Das Ziel dieser fortschrittlichen Simulationskapazitäten ist es, die Sicherheit und Zuverlässigkeit autonomer Fahrsysteme signifikant zu erhöhen. Indem selbst die unwahrscheinlichsten „Edge Cases“ im Voraus simuliert und gemeistert werden, soll der Waymo Driver besser auf die Komplexität des realen Straßenverkehrs vorbereitet sein. Dies schafft einen strengeren Sicherheitsstandard und soll gewährleisten, dass die Technologie lange vor dem realen Auftreten solcher Herausforderungen bewältigt werden kann. Die Nutzung von Weltmodellen wie Genie 3 stellt somit einen wichtigen Schritt in Richtung einer sichereren und breiteren Akzeptanz autonomer Fahrzeuge dar.
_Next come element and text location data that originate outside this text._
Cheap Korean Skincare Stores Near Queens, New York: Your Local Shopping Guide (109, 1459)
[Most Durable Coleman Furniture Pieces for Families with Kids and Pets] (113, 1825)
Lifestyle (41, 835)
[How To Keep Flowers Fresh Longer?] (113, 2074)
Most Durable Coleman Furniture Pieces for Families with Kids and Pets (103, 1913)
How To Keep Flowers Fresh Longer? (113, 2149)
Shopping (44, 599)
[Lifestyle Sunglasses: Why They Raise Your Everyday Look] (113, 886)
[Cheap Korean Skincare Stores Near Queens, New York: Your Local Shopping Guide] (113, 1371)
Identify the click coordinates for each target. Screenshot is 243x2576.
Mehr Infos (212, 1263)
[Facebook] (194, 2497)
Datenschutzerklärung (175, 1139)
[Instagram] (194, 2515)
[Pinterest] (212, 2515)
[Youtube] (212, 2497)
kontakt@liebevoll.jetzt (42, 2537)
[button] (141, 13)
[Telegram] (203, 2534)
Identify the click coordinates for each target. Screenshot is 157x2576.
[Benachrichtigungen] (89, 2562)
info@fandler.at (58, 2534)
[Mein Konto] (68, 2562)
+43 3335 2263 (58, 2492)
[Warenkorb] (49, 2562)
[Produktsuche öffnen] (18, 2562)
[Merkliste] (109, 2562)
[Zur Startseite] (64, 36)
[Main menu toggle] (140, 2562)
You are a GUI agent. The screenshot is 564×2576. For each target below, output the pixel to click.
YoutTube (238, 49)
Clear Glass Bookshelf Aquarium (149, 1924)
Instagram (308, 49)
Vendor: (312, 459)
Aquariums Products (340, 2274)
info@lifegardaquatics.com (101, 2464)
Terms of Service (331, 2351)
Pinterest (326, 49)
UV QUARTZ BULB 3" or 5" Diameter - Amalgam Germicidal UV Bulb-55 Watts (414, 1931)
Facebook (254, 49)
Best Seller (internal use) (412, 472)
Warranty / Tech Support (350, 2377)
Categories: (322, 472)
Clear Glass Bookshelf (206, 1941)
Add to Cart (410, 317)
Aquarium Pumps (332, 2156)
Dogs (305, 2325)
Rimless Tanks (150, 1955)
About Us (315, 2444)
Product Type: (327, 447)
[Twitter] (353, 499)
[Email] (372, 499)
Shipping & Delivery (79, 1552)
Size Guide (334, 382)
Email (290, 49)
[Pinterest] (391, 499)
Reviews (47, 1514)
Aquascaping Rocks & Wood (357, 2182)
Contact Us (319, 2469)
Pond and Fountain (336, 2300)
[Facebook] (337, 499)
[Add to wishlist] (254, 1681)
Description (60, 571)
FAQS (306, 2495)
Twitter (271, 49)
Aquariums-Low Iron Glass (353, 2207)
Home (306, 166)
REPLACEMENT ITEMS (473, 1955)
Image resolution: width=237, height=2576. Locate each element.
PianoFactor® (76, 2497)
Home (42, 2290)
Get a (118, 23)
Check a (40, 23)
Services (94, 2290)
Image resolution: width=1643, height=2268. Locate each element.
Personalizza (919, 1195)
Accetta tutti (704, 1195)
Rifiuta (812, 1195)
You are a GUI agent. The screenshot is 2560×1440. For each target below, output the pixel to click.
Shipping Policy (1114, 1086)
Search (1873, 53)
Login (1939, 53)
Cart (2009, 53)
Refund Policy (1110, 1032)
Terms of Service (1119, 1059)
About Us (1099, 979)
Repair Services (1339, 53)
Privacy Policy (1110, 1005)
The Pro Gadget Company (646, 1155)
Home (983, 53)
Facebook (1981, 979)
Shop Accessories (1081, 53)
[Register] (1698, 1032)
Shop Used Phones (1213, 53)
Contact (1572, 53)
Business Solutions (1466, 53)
Trotz der beeindruckenden Fortschritte weist Genie 3 auch Grenzen auf. Es kann beispielsweise keine realen Orte mit perfekter geografischer Genauigkeit simulieren und hat Schwierigkeiten mit der Darstellung von Text. Die Konsistenz der Simulationen ist auf einige Minuten beschränkt, wobei die Entwickler an einer Ausweitung auf mehrere Stunden arbeiten. Zudem ist die Interaktion mehrerer unabhängiger Agenten in einer gemeinsamen Umgebung noch eine Forschungsherausforderung.
Google DeepMind betont die Bedeutung eines verantwortungsvollen Umgangs mit dieser Technologie. Genie 3 wird zunächst nur einem kleinen Kreis von Akademikern und Entwicklern zugänglich gemacht, um Feedback zu sammeln und potenzielle Risiken zu evaluieren, bevor eine breitere Veröffentlichung erfolgt. Ziel ist es, die Technologie so zu entwickeln, dass sie die menschliche Kreativität fördert und gleichzeitig unbeabsichtigte Auswirkungen minimiert.
Die Integration von Google DeepMinds Genie 3 in Waymos Simulationsstrategie markiert einen entscheidenden Fortschritt für die autonome Fahrindustrie. Durch die Generierung von hyperrealistischen und extrem seltenen Szenarien können autonome Fahrzeuge auf eine Weise trainiert werden, die mit realen Testfahrten nicht zu erreichen wäre. Dies trägt maßgeblich dazu bei, die Sicherheit, Zuverlässigkeit und letztendlich die Akzeptanz autonomer Fahrsysteme zu verbessern und neue Maßstäbe in der Entwicklung intelligenter Mobilitätslösungen zu setzen.